So we met at St. John’s University 10 years ago working the same work study job. Back then, we were “Resident Safety Monitors” – AKA, all we did was swipe people in and out of the dorms. We worked one shift together over a summer, and during the summer it’s dead! You might see one person during an 8 hour shift as all of the students are away. Not really sure who started the conversation, but it was instant chemistry from the start. Jumped right in talking about sports, music, pop culture… everything!

One of the biggest arguments at that time was that Kev swore up and down that D Wade was better than Kobe (we all see how that argument ended lol). Anyways, time continued on and the friendship continued to grow organically over the years. Started hanging out more etc etc. During some of our hangouts, we would drink and chill, play 2k and just shoot the shit for hours with a group of our mutual friends.

During one of our hangouts, a mutual friend of ours, who shall remain nameless, decided to record our conversations without us knowing. The next day we’re all hungover and laughing about the prior day when he plays back our conversations and everyone was dying laughing at the recording. Not sure whose idea it was, but someone casually mentioned we should do a podcast so that the world could hear our discussions and be entertained. We mulled over the concept and idea, but when we wanted to start, Jarel moved to North Carolina for law school. That essentially put the podcast plan on a 3 year hiatus. When school was finished, Jarel moved back to NY and Kevin was in the process of starting a podcast with another mutual friend, and Jarel hopped aboard. We eventually agreed to part ways with the mutual friend as he had other desires he wanted to pursue outside of the podcast, but we are still pushing the podcast and brand forward.

Been growing the podcast ever since October 2016 and can’t wait to see what the future holds for us personally and professionally.

What is your favorite podcast and why are you a consistent listener?

- RECORD SET

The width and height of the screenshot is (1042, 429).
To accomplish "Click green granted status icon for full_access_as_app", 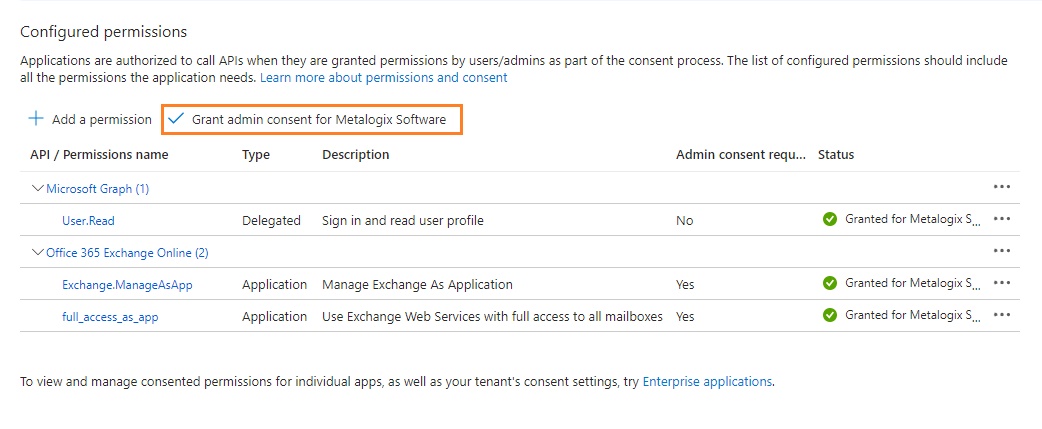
* * *
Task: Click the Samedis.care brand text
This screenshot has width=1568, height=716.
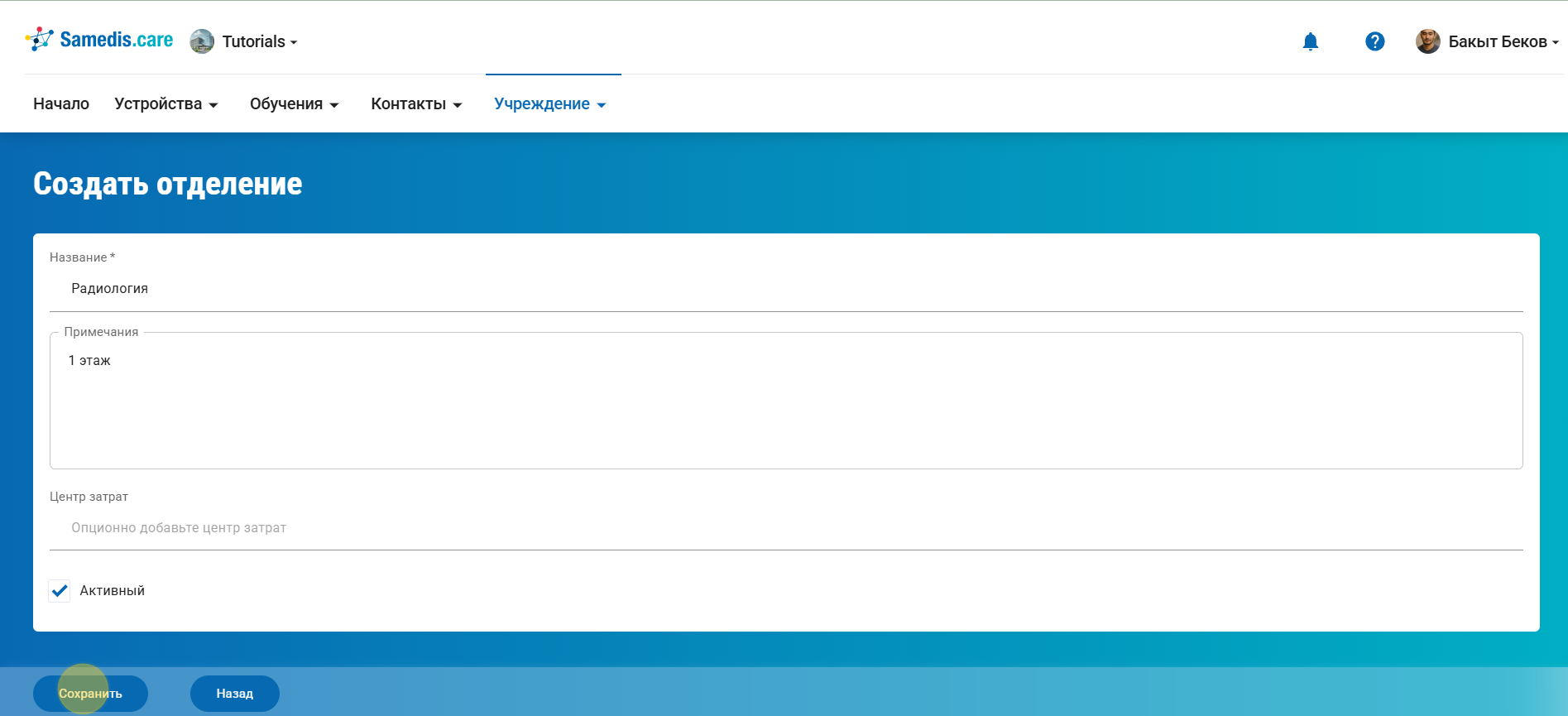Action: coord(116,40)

- EXERCISE TASKS
1: Answer these about the podcast origin story, one line each:
(a) What was the title of the work-study job at St. John's University?
(b) Where did Jarel move for law school?
(c) Since when has the podcast been growing?
2: Could you turn the paragraph of the podcast origin story that begins "During one of our hangouts, a mutual friend" into a short bulleted list that keeps its main facts?
3: Can you carry on the podcast origin story from its final line?

- OUTPUTS BY TASK
1:
(a) Resident Safety Monitors
(b) North Carolina
(c) October 2016

2:
- A mutual friend secretly recorded the group's conversations during a hangout.
- The next day, everyone was hungover and laughing hard when he played the recording back.
- Someone suggested a podcast so the world could hear their discussions and be entertained.
- Jarel's move to North Carolina for law school put the plan on a 3-year hiatus.
- After school, Jarel moved back to NY and joined Kevin, who was starting a podcast with another mutual friend.
- That friend later parted ways to pursue other desires, and the two are still pushing the podcast and brand forward.

3:
K: I’m an avid podcast listener and have a lot of favorites. However, my favorite podcast would have to be The Bill Simmons Podcast. At the root of the pod are sports and specifically Simmons’ passion for the NBA. I love how truly in depth he goes when talking about the sport. His podcast also offers a ton of variety. His guest range of actors, musicians, employees and friends to name a few is really impressive. Simmons usually releases 3 episodes a week and does a great job staying culturally relevant. There isn’t a better podcast that caters to my interests while helping me learn things in the process.

J: Tax Season is hands down my favorite podcast, but unfortunately due to some legal issues, the host, TaxStone, has been in prison for the past few years. Due to his legal troubles, I can’t really speak on the consistency topic, as he only drops an episode or two a year now. For those unfamiliar with the podcast, Tax is your everyday hood dude from Brooklyn who got a podcast due to his connection with Charlamagne Tha God. Every episode was so raw and unfiltered, yet personable and funny enough to cross over. His talent for podcasting was evident early and it sucks that his career has been put on hold for now.

If you could have one special celebrity podcast guest, who would it be?

Jay-Z. For a multitude of reasons, but primarily his experience in the music business overall. He’s been in the game for 3 decades now. So many experiences… so much history there. It also helps that Jay doesn’t make himself readily available to the media, so if you get an interview, that means something. It would be most intriguing to pick his brain about how he navigated the music business for so long, and ultimately ushered in that wave of artists transitioning into business moguls.

What does the future look like for podcasters and podcasting?

K: I think that the future of podcasting is very bright. Especially, given all of these recent acquisitions by companies such as Spotify. The amount of money being poured into podcasting seems promising to me. It’s the responsibility for podcasters like myself to continue to grow the audience. The last numbers I stay, had podcast listenership on the rise still. There’s clearly a demand and there’s enough variety that I don’t think we’ve reached the bubble yet. With that in mind, given the partnerships and sponsors to name a few, there’s plenty to be gained the more successful you become.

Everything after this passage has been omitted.